Therefore, I urge you, brothers and sisters, in view of God's mercy, to offer your bodies as a living sacrifice, holy and pleasing to God — this is your true and proper worship.Romans 12:1
That is what we sing in that great hymn, When I Survey The Wondrous Cross: It closes,
Love so amazing, so divine, demands my soul, my life, my all.
That is what Paul is urging us to do here. He says God is interested in you bringing your body and making it available to him. When he says to
present your bodies, he uses what the Greeks call the aorist tense. That means it is something you do once for all; it is not something you do over and over again. You do it once, and then you set the rest of your life on that basis. So there comes a time when God wants you to bring your bodies to him.

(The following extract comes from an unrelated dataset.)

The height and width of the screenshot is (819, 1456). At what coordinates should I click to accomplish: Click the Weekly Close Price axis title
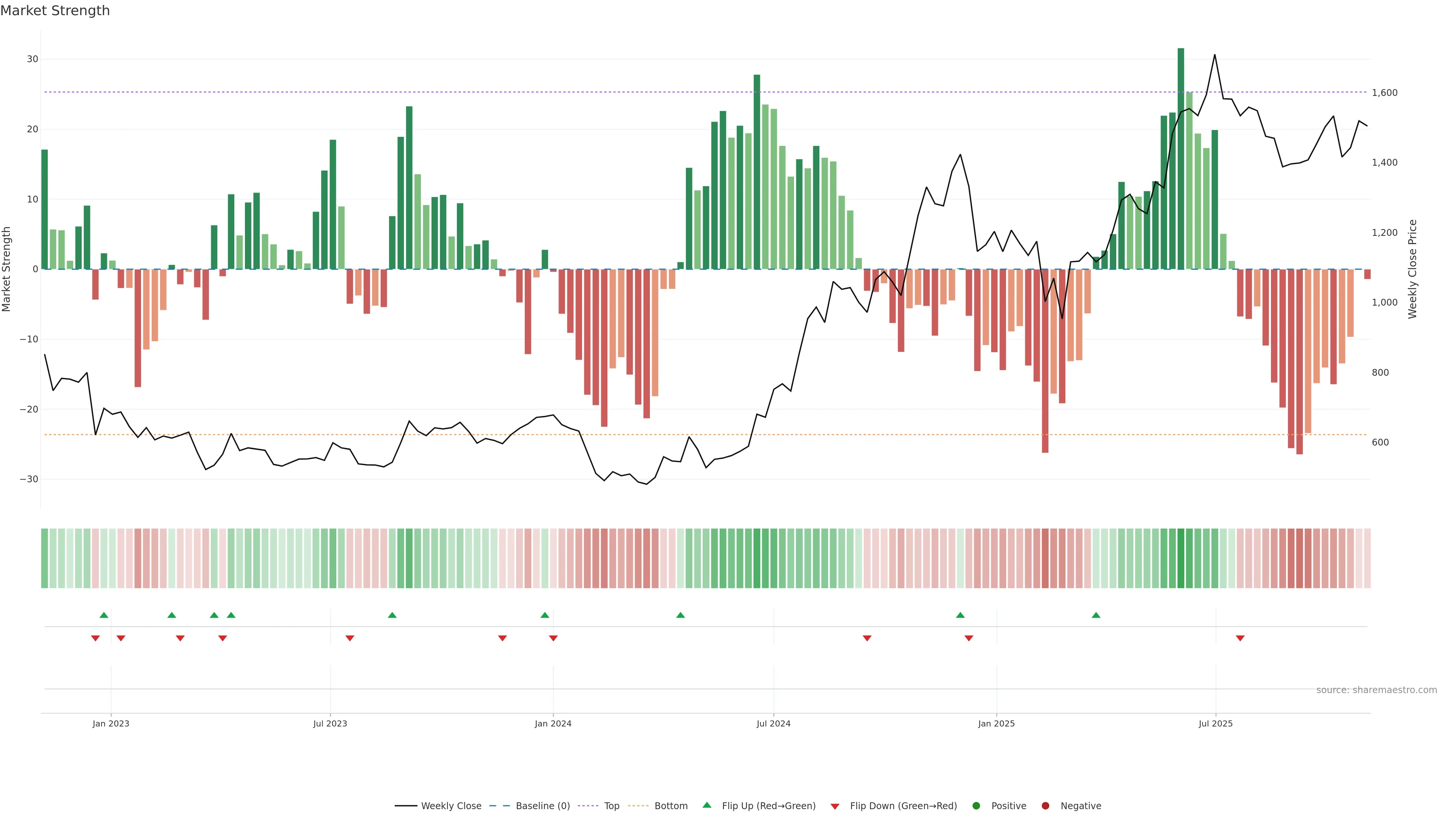(x=1412, y=269)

It amazes me that God would ever want our bodies. Why does he want my body? I can hardly stand it myself, at times! But God says,
Bring your body. Perhaps the most amazing thing is that Paul has been talking about the body all the way through this section of Romans. He tells us the body is the seat of what he calls
the flesh, that antagonistic inclination within us that does not like what God likes and does not want to do what God wants. We all have it, and somehow it is located in or connected with the body. Our body is the source of temptation. It is what grows weak and wobbly. That God would want this is amazing! And yet he does.
Some of us, I know, feel like saying,
Lord, surely you don't want this body! Let me tell you something about it! It smells and snores. It has a bad heart, Lord. It has a dirty mind. You don't want this body. I have trouble with this body. It is always tripping me up. My spirit is great, and I worship you with my soul -- but the body, Lord, that's what gets me down! But the Lord says,
Bring your body. I know all about it. I know more about it than you do. I know all the things you tell me about it plus some things you haven't learned yet. Let me tell you something. By means of the blood of Jesus, and by the work of the Holy Spirit, I have made it holy and pleasing to God.
That is the beautiful appeal of this verse. It is not telling us we have to get all cleaned up and get our lives straightened out in every way and become perfect before we can offer ourselves to God. Paul's word is,
I urge you, brothers and sisters, in view of God's mercy, to offer yourselves as living sacrifices. Bring your bodies (that is what it says in the Greek word — your bodies, not yourselves) as a living sacrifice unto God. Bring it, with all its problems, with all the difficulty you have with it, with all the temptations and all — bring it just the way it is! I don't know how that affects you, but that encourages me greatly. All the other religions that I know of in the world tell us that somehow we have to straighten out our lives first, and then offer them to God. God never talks that way. He says,
You come to me just the way you are. I am the answer to your problems; therefore, you must start with me. You can't handle those problems yourself. Don't start with thinking you have to get them straightened out. Come to me, because I have the answers for your problems.
Thank you, Father, that you invite me to come to you just as I am, with my whole self, including my body.
How essential is the surrender of our bodies to the whole and integrated person? How does the sacrifice of our bodies affect our spiritual worship? How does it fulfill God's good, acceptable and perfect will?